Description of the task | Rewrite the listing below as a JSON list of strings with one string per line, leaving out blank lines.
━━━
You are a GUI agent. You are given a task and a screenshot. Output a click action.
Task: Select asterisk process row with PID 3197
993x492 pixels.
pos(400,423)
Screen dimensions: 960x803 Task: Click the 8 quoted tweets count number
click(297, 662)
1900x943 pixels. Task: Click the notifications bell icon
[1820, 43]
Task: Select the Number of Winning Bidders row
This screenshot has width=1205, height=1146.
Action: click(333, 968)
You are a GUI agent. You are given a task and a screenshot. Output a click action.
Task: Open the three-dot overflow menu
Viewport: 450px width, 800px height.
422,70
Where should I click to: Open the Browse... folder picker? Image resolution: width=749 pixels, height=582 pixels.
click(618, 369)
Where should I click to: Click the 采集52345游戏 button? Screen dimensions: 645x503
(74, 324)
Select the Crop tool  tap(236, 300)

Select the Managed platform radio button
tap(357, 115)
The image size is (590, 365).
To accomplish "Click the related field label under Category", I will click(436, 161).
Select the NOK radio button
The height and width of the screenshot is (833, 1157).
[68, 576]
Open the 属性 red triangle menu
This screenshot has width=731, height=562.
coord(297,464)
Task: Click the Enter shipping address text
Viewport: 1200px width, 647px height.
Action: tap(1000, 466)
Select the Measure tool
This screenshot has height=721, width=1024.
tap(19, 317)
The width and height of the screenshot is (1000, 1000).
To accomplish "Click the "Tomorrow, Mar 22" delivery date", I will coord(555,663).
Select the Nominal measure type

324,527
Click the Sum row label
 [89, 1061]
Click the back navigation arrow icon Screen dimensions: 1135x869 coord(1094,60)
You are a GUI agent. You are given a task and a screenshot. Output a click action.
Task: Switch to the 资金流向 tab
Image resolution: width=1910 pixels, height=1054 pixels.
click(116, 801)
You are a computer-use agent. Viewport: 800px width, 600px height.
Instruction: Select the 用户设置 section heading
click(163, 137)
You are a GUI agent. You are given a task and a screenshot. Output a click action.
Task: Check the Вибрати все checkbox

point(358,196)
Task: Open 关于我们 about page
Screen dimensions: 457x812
━━━
Task response |
[
  "You are a GUI agent. You are given a task and a screenshot. Output a click action.",
  "Task: Select asterisk process row with PID 3197",
  "993x492 pixels.",
  "pos(400,423)",
  "Screen dimensions: 960x803 Task: Click the 8 quoted tweets count number",
  "click(297, 662)",
  "1900x943 pixels. Task: Click the notifications bell icon",
  "[1820, 43]",
  "Task: Select the Number of Winning Bidders row",
  "This screenshot has width=1205, height=1146.",
  "Action: click(333, 968)",
  "You are a GUI agent. You are given a task and a screenshot. Output a click action.",
  "Task: Open the three-dot overflow menu",
  "Viewport: 450px width, 800px height.",
  "422,70",
  "Where should I click to: Open the Browse... folder picker? Image resolution: width=749 pixels, height=582 pixels.",
  "click(618, 369)",
  "Where should I click to: Click the 采集52345游戏 button? Screen dimensions: 645x503",
  "(74, 324)",
  "Select the Crop tool  tap(236, 300)",
  "Select the Managed platform radio button",
  "tap(357, 115)",
  "The image size is (590, 365).",
  "To accomplish \"Click the related field label under Category\", I will click(436, 161).",
  "Select the NOK radio button",
  "The height and width of the screenshot is (833, 1157).",
  "[68, 576]",
  "Open the 属性 red triangle menu",
  "This screenshot has width=731, height=562.",
  "coord(297,464)",
  "Task: Click the Enter shipping address text",
  "Viewport: 1200px width, 647px height.",
  "Action: tap(1000, 466)",
  "Select the Measure tool",
  "This screenshot has height=721, width=1024.",
  "tap(19, 317)",
  "The width and height of the screenshot is (1000, 1000).",
  "To accomplish \"Click the \"Tomorrow, Mar 22\" delivery date\", I will coord(555,663).",
  "Select the Nominal measure type",
  "324,527",
  "Click the Sum row label",
  " [89, 1061]",
  "Click the back navigation arrow icon Screen dimensions: 1135x869 coord(1094,60)",
  "You are a GUI agent. You are given a task and a screenshot. Output a click action.",
  "Task: Switch to the 资金流向 tab",
  "Image resolution: width=1910 pixels, height=1054 pixels.",
  "click(116, 801)",
  "You are a computer-use agent. Viewport: 800px width, 600px height.",
  "Instruction: Select the 用户设置 section heading",
  "click(163, 137)",
  "You are a GUI agent. You are given a task and a screenshot. Output a click action.",
  "Task: Check the Вибрати все checkbox",
  "point(358,196)",
  "Task: Open 关于我们 about page",
  "Screen dimensions: 457x812"
]